Source excerpt:
═══

Nonbelievers and skeptics are generally committed to evidence-based truth. They choose to ignore myth and supernatural concepts, opting instead for debate, open questioning, reason, science, fact, and what can be clearly proven. If you doubt accepted religious beliefs, you are a skeptic. You possess the higher order executive function of reason—the faculty or capacity for truth-seeking and problem-solving. The results of your logical reasoning have enabled you to exercise sound judgment in living; to acquire valid, empirical knowledge, and to gain insights leading toward wisdom. Skepticism diminishes the influence of theological and metaphysical dogma. You are promoting truth by forcing dogmatic believers and philosophers to seek stronger bases for their ideas. Your skepticism thus benefits humankind: it serves as a check on the power of unverified beliefs. Rejection of incoherent, contradictory, and illogical dogma and beliefs is driving a trend of secularization. The Enlightenment championed humankind’s use of reason and the empirical sciences as the means to achieve knowledge, freedom, prosperity, and happiness.

═══

Given instruction 1: Condense the paragraph of the passage on skepticism that begins "Nonbelievers and skeptics are generally committed" into a short bulleted list that keeps its main facts.

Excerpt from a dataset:
═══

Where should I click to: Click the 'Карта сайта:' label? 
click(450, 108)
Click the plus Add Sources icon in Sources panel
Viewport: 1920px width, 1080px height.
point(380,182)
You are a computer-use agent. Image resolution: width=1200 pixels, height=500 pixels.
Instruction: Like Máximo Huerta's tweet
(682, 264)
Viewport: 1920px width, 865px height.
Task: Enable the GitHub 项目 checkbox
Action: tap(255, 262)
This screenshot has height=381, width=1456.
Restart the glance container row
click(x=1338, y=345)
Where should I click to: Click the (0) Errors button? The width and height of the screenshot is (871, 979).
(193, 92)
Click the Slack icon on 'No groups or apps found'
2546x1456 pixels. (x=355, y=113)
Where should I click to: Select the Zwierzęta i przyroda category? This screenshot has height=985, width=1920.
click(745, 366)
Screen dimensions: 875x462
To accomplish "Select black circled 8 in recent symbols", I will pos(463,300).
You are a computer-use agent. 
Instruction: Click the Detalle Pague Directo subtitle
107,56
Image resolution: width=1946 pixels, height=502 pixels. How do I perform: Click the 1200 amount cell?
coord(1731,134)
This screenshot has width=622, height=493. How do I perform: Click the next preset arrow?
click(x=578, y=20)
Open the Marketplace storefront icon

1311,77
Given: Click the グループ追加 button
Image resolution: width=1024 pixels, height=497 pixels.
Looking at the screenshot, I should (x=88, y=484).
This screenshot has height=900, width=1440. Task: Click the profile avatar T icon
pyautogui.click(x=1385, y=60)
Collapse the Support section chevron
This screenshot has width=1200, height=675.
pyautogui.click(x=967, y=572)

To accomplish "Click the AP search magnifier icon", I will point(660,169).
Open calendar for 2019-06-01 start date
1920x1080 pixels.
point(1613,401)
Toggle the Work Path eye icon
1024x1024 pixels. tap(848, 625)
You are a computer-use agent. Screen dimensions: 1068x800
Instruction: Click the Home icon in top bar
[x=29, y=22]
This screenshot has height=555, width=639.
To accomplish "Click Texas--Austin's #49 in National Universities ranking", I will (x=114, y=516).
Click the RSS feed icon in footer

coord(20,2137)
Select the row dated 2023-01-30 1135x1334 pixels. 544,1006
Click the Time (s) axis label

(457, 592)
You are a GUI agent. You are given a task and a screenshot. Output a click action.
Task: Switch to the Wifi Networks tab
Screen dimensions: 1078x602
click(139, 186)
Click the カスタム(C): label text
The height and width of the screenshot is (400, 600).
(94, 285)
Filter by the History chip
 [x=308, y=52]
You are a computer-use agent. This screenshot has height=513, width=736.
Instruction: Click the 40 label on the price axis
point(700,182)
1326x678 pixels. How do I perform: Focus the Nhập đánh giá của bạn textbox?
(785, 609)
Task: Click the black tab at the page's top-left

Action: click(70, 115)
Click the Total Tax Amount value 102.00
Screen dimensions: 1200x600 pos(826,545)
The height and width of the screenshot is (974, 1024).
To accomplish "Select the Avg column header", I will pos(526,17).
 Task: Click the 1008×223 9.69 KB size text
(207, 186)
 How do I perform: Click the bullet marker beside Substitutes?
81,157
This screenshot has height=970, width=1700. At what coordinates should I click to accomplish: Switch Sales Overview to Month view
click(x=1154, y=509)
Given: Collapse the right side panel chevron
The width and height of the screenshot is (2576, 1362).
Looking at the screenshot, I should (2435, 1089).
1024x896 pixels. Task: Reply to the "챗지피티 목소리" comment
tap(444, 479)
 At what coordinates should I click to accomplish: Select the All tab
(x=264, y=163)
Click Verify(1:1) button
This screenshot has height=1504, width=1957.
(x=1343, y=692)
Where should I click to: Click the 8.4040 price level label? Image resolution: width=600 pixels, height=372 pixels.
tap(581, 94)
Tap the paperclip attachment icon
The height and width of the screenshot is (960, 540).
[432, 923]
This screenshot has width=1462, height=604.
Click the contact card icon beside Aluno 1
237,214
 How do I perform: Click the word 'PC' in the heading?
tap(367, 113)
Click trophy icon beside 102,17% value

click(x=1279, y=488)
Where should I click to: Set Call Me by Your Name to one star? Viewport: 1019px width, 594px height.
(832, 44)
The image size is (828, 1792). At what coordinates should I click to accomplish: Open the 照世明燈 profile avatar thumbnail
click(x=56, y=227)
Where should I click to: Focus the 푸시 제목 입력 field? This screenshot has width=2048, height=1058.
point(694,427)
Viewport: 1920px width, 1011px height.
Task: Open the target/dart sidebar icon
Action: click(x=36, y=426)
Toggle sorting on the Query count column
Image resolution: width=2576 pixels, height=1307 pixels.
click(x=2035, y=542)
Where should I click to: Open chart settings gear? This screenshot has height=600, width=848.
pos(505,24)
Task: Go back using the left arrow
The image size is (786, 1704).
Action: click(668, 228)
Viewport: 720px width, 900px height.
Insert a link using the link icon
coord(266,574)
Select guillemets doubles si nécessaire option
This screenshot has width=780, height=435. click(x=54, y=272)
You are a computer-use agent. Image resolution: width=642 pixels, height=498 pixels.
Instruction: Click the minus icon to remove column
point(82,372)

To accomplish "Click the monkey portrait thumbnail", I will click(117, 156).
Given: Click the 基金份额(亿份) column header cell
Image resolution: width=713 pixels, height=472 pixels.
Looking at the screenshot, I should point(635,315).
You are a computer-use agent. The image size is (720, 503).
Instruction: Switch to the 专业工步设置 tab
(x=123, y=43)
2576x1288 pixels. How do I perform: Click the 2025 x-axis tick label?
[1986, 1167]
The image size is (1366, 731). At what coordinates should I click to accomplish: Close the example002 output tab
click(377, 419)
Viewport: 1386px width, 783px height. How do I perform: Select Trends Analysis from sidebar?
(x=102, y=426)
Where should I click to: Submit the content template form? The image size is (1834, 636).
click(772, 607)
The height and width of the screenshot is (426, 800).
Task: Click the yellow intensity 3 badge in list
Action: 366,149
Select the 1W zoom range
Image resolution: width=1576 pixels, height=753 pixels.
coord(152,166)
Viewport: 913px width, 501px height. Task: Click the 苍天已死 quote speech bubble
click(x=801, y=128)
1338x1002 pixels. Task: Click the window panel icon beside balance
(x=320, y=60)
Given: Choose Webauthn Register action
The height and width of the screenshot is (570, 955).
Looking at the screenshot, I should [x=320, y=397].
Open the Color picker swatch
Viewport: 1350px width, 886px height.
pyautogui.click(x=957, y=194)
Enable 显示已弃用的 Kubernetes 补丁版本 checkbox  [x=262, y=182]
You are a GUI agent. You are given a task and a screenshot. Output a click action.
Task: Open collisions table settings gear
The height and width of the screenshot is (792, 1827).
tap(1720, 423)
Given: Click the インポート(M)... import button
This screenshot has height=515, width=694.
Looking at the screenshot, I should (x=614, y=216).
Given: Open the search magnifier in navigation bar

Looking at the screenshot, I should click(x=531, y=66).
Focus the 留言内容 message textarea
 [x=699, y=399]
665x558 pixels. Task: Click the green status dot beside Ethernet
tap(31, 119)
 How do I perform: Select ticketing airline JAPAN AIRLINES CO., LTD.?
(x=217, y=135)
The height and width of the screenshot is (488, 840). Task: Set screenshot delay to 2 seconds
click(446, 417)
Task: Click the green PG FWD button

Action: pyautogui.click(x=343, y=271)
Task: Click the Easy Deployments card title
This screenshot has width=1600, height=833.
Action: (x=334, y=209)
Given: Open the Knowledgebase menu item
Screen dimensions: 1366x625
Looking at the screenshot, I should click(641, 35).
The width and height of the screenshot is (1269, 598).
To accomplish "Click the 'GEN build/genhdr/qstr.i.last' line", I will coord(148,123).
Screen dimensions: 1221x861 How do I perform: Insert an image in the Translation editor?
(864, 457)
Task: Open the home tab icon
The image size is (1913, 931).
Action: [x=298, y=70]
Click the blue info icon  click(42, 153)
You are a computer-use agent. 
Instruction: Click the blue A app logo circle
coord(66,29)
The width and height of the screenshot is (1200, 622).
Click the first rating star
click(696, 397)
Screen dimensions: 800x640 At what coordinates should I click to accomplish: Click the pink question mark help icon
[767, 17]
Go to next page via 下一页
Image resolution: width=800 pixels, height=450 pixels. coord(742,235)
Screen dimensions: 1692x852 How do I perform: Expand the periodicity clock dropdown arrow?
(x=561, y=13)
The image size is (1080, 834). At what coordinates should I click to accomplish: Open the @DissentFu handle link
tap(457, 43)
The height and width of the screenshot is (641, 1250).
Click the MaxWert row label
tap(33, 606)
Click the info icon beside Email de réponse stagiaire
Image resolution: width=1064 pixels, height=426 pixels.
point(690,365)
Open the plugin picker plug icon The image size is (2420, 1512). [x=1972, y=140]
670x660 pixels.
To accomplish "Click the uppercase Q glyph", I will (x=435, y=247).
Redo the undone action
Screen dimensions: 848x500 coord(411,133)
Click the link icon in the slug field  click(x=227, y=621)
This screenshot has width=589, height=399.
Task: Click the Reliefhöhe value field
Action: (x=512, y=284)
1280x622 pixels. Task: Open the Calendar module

═══

Given instruction 2: In the records, copy out the lines starting at the one that contains "Given: Click the グループ追加 button" and ending after the one that contains "Select the row", including both.

Solution 1:
- Nonbelievers and skeptics are committed to evidence-based truth. They favor debate, open questioning, reason, science, fact, and what can be proven over myth and the supernatural.
- Doubting accepted religious beliefs makes one a skeptic, exercising reason, the capacity for truth-seeking and problem-solving.
- Logical reasoning enables sound judgment, valid empirical knowledge, and insights toward wisdom.
- Skepticism weakens theological and metaphysical dogma. It pushes dogmatic believers and philosophers to find stronger bases for their ideas and checks the power of unverified beliefs.
- Rejecting incoherent, contradictory, and illogical dogma is driving a trend of secularization.
- The Enlightenment championed reason and the empirical sciences as the means to knowledge, freedom, prosperity, and happiness.

Solution 2:
Given: Click the グループ追加 button
Image resolution: width=1024 pixels, height=497 pixels.
Looking at the screenshot, I should (x=88, y=484).
This screenshot has height=900, width=1440. Task: Click the profile avatar T icon
pyautogui.click(x=1385, y=60)
Collapse the Support section chevron
This screenshot has width=1200, height=675.
pyautogui.click(x=967, y=572)

To accomplish "Click the AP search magnifier icon", I will point(660,169).
Open calendar for 2019-06-01 start date
1920x1080 pixels.
point(1613,401)
Toggle the Work Path eye icon
1024x1024 pixels. tap(848, 625)
You are a computer-use agent. Screen dimensions: 1068x800
Instruction: Click the Home icon in top bar
[x=29, y=22]
This screenshot has height=555, width=639.
To accomplish "Click Texas--Austin's #49 in National Universities ranking", I will (x=114, y=516).
Click the RSS feed icon in footer

coord(20,2137)
Select the row dated 2023-01-30 1135x1334 pixels. 544,1006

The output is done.